▸ **Brief**
With pictures left out, retype exactly the lines from the one containing "At what coordinates" through the final line of the entries.

Saved data entries:
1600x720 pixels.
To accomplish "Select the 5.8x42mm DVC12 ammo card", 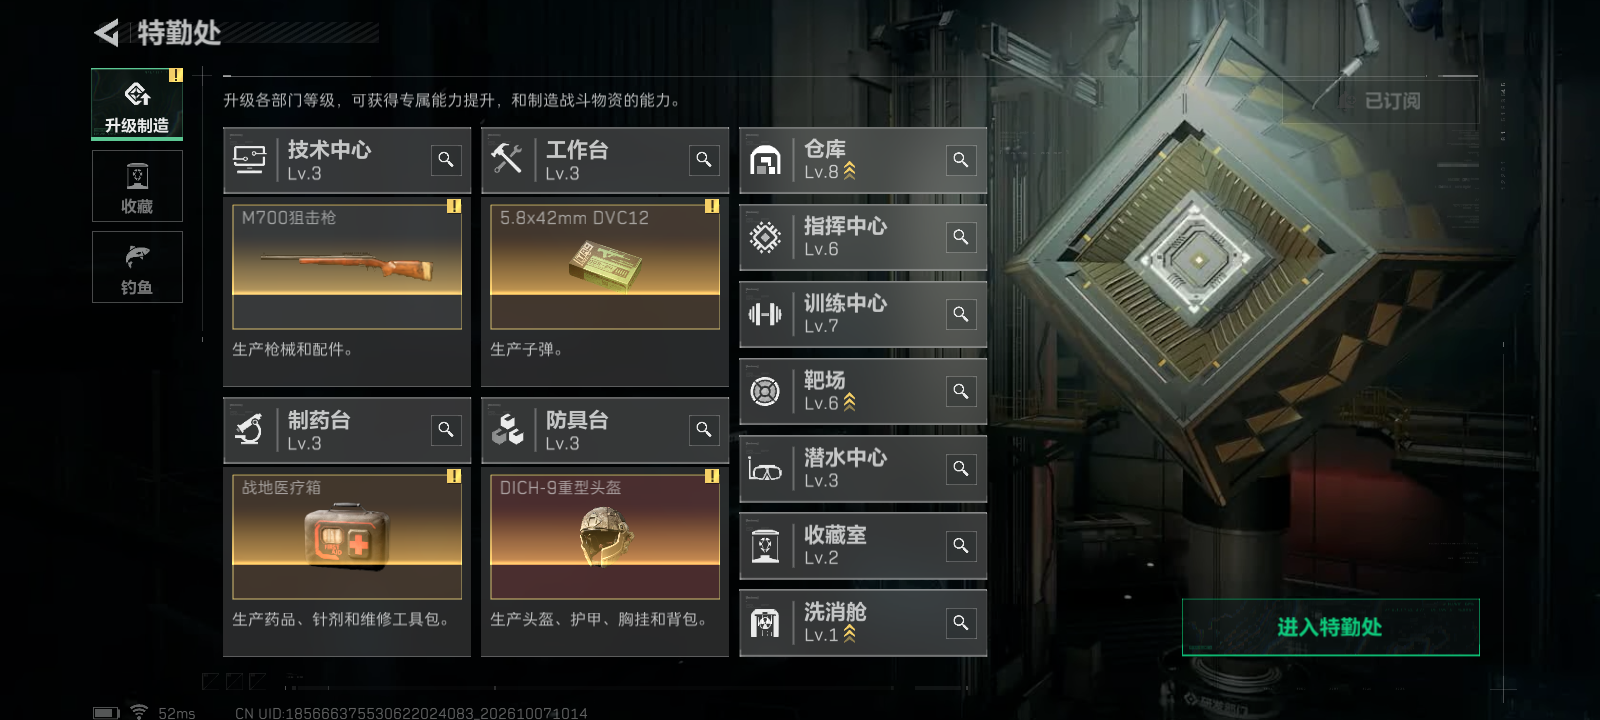I will click(605, 267).
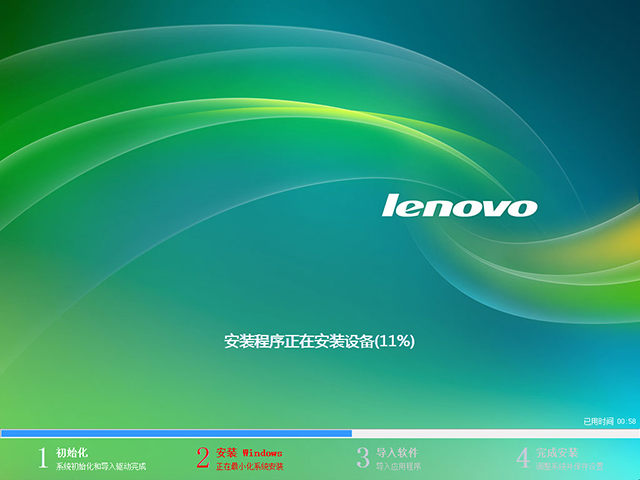Click the white unfilled part of progress bar
This screenshot has width=640, height=480.
tap(495, 433)
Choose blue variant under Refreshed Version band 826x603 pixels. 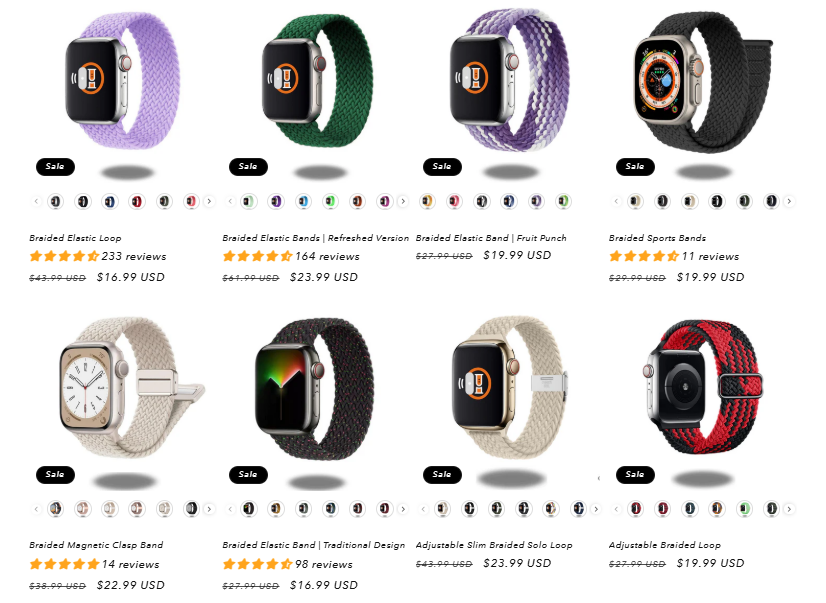click(x=303, y=201)
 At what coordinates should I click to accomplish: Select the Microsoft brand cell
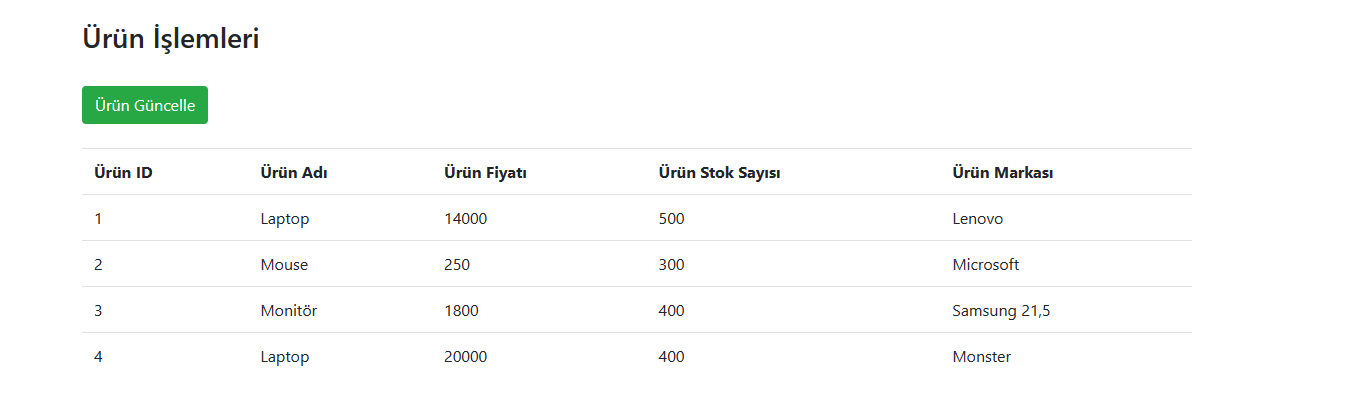click(985, 265)
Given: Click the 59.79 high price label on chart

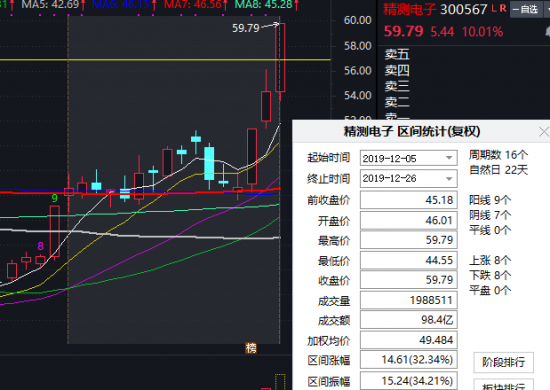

▸ **Exercise solution**
 At what coordinates should I click to accomplish: Select the Microsoft brand cell
click(985, 265)
Given: Click the 59.79 high price label on chart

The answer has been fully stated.